There is no hurry to tell people about your illness. Take your time - let them get to know the real you before you go into depth on that issue. I wouldn’t tell anyone for many months after you’ve been dating.
Just be honest, especially if they’re going to find out at some point of another. Obviously not on the first date - give them a chance to see the person first. I don’t have SZ but it’s not like I say, on the first date, ‘Hey, I’m X…I have a back problem, I was depressed once and sometimes I get anxiety when I hear a knock at the door for no real reason. Oh…and I’m messy, kind of disorganised…in all likelihood if we start living together you’re going to need a map to navigate your way around my shoes, clothes and accessories’.
Best foot forward, bad foot…a few weeks later.
Will politely but firmly disagree on this one, and here’s why:
- The more emotional investment you put into the relationship, the more it hurts to be rejected over your condition. I mean, REALLY hurts.

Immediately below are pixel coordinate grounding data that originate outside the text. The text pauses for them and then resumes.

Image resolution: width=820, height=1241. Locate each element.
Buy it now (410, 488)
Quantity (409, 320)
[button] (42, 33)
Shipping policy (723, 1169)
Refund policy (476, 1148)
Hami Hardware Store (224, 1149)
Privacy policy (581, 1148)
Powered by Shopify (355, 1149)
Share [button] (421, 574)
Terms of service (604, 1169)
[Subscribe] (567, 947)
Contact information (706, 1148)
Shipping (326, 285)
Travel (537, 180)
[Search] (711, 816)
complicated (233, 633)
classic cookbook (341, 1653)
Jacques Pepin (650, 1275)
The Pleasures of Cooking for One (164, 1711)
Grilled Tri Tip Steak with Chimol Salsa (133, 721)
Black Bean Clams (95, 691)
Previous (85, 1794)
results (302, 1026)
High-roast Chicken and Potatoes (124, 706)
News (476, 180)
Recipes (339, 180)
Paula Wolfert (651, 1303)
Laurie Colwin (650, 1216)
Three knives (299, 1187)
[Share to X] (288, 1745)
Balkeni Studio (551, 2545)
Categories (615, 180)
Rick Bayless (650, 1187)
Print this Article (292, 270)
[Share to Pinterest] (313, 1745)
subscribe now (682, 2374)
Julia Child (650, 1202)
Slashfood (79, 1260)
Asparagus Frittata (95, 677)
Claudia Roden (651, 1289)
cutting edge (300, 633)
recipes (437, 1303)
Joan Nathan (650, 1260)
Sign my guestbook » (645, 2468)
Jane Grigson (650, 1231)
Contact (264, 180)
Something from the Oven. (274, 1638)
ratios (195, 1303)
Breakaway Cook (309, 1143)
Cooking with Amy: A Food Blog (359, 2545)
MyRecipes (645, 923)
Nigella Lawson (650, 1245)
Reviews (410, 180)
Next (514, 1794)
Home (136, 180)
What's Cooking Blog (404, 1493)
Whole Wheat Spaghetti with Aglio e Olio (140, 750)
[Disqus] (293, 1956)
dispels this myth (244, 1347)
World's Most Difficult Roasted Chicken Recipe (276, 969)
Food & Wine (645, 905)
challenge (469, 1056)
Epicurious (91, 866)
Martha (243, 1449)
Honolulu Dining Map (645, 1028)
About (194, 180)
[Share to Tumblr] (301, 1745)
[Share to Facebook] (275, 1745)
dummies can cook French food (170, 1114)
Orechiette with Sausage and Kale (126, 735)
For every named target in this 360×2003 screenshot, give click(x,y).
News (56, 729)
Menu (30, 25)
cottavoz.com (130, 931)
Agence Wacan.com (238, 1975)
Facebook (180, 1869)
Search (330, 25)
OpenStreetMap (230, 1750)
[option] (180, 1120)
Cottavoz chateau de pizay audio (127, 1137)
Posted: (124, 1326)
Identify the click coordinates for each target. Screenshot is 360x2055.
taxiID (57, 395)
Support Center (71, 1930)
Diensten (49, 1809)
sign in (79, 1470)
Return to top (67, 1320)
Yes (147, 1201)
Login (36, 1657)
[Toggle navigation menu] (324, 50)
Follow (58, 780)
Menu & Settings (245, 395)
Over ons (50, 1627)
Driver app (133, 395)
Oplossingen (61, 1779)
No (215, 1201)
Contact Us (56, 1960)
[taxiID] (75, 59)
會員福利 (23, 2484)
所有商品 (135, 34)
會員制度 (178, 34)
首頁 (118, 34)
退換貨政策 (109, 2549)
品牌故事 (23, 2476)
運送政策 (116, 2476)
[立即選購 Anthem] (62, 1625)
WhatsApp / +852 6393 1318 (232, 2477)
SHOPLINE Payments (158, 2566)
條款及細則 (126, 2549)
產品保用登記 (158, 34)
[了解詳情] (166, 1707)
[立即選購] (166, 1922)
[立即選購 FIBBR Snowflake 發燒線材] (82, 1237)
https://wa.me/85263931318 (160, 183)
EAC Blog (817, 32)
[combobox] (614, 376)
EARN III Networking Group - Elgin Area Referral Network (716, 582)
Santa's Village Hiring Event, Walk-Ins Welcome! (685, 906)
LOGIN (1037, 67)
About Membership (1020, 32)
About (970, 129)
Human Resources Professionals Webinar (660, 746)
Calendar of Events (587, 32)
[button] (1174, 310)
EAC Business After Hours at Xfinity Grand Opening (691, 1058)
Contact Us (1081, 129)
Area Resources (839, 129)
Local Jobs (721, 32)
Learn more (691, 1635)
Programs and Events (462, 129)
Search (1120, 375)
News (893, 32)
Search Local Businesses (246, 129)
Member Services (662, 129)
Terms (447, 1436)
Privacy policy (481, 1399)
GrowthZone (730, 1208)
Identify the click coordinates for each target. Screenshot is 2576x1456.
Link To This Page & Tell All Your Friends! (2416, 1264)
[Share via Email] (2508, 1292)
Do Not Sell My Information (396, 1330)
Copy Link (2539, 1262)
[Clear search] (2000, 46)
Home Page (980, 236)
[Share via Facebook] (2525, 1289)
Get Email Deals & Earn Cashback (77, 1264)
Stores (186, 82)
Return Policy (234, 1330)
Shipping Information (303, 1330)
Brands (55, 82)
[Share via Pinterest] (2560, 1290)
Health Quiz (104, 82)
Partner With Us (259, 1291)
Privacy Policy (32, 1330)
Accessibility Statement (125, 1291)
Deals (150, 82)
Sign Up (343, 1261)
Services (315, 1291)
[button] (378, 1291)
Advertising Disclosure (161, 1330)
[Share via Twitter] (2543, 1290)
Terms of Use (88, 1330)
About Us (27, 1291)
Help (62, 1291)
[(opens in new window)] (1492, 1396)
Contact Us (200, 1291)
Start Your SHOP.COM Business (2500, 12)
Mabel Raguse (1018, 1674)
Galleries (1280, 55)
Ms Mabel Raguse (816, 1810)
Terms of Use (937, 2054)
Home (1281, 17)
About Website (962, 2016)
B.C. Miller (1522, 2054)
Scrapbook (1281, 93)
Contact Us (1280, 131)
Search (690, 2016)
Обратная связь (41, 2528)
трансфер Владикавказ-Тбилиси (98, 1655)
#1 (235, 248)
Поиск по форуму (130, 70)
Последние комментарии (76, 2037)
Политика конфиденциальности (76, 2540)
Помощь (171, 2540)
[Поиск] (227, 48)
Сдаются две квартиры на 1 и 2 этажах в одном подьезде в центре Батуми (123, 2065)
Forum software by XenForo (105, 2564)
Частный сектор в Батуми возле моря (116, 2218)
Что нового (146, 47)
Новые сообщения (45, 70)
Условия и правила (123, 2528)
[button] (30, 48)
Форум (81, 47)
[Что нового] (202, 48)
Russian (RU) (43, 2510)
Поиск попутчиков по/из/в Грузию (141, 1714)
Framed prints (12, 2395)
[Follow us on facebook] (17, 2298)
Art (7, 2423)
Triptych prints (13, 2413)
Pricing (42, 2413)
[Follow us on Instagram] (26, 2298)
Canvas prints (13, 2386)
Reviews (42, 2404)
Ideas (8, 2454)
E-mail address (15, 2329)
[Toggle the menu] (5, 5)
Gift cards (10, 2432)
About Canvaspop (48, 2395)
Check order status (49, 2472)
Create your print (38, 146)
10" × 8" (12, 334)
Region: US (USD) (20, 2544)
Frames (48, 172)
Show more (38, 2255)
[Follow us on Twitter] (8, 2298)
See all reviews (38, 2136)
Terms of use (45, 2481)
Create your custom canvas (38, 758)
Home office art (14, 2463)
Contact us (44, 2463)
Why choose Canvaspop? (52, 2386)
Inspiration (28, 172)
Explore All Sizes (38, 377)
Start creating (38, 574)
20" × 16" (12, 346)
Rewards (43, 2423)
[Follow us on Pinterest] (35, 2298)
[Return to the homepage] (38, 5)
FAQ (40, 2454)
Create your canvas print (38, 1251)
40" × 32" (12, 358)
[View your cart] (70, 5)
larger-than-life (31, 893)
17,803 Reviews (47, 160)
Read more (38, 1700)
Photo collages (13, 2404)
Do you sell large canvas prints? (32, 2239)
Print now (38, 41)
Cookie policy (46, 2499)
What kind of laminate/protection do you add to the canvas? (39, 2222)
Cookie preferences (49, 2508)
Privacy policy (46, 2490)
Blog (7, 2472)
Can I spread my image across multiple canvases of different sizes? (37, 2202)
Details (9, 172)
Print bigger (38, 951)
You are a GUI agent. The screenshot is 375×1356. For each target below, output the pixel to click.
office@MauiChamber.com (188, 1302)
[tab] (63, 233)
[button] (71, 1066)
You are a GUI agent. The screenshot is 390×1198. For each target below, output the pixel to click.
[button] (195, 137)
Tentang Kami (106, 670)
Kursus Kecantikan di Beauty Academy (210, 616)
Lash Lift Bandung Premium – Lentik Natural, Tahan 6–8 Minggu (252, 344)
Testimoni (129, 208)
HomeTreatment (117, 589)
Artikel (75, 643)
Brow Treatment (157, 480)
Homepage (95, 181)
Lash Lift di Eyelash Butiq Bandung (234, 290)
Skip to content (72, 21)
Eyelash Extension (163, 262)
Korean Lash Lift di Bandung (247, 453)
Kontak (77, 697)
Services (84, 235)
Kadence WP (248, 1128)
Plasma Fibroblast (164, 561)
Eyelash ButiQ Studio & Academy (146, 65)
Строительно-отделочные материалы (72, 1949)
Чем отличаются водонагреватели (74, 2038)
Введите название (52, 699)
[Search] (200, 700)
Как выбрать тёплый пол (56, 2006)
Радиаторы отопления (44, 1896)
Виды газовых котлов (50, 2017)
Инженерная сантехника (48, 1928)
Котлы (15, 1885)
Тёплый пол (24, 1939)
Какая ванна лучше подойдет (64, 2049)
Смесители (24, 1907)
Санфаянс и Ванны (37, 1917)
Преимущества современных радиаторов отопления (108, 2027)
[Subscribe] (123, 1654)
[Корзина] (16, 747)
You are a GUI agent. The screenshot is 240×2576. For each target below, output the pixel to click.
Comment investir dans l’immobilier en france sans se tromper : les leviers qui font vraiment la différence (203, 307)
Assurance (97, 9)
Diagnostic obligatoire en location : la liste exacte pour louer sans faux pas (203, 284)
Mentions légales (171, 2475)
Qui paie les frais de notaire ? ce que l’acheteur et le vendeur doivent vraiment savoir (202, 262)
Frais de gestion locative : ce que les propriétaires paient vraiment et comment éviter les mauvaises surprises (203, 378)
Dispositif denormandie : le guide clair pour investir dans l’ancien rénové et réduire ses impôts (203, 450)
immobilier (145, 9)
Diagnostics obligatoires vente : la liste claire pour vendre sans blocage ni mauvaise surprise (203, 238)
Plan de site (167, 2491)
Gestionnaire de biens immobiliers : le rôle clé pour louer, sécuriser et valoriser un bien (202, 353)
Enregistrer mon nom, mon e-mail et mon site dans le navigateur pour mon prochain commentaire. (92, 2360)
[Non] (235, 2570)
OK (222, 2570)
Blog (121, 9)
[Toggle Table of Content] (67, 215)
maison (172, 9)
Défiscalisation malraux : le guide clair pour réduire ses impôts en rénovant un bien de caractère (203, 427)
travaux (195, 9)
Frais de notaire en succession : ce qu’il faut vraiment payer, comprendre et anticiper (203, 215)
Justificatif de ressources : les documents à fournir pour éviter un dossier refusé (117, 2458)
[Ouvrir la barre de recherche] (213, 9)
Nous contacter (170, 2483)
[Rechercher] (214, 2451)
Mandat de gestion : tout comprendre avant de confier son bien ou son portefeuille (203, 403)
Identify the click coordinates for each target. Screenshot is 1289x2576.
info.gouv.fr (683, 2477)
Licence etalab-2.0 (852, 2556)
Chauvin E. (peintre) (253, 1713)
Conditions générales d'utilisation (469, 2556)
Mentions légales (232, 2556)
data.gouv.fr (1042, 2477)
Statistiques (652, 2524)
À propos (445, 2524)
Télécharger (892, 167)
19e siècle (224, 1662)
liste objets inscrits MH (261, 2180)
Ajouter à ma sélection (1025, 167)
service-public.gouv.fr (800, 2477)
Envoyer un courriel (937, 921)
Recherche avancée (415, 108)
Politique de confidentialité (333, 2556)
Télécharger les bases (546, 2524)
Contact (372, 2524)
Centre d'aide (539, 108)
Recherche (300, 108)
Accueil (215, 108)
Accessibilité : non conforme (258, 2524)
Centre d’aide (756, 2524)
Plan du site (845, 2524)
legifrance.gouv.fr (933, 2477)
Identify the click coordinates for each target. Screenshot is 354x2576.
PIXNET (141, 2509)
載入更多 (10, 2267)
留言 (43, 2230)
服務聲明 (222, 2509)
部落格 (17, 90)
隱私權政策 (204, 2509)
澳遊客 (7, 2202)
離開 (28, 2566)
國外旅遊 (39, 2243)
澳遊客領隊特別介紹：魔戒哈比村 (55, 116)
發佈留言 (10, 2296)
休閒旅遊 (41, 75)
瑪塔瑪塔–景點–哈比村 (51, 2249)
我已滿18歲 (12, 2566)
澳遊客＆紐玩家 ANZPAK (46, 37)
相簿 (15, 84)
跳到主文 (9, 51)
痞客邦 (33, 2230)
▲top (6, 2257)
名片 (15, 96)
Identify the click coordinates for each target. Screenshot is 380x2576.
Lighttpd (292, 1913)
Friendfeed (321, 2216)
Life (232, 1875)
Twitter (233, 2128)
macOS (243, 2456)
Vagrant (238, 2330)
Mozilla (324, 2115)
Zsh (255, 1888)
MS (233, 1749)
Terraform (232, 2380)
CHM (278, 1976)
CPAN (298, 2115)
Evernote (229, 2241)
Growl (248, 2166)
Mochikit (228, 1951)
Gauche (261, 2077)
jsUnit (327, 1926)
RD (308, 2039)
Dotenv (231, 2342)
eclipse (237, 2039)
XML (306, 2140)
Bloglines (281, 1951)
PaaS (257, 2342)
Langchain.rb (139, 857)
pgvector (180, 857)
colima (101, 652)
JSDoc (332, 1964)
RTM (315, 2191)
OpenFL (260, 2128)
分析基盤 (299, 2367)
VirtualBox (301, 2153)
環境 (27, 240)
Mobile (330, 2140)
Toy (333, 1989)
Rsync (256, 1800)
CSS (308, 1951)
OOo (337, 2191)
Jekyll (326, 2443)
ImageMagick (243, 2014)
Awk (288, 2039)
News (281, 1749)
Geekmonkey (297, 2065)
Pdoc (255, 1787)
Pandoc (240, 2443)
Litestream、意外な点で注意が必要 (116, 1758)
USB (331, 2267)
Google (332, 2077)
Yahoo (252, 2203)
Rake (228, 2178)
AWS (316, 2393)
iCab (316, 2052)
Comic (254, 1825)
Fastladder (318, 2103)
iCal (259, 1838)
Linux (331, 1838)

- That pain can destabilize a person and cause them to become symptomatic, so this is a legitimate health issue.
- Time takes time. I found the majority of people just up and walked away as soon as they heard ‘schizophrenia’. By doing this early on, I increased the number of potential partners I could see inside of a year, greatly speeding up the process of settling down with a lady.
- I think that being open about things early on in a relationship sets a good precedent that a couple can build on.
Anyhow, that’s what worked for me. Your mileage may vary.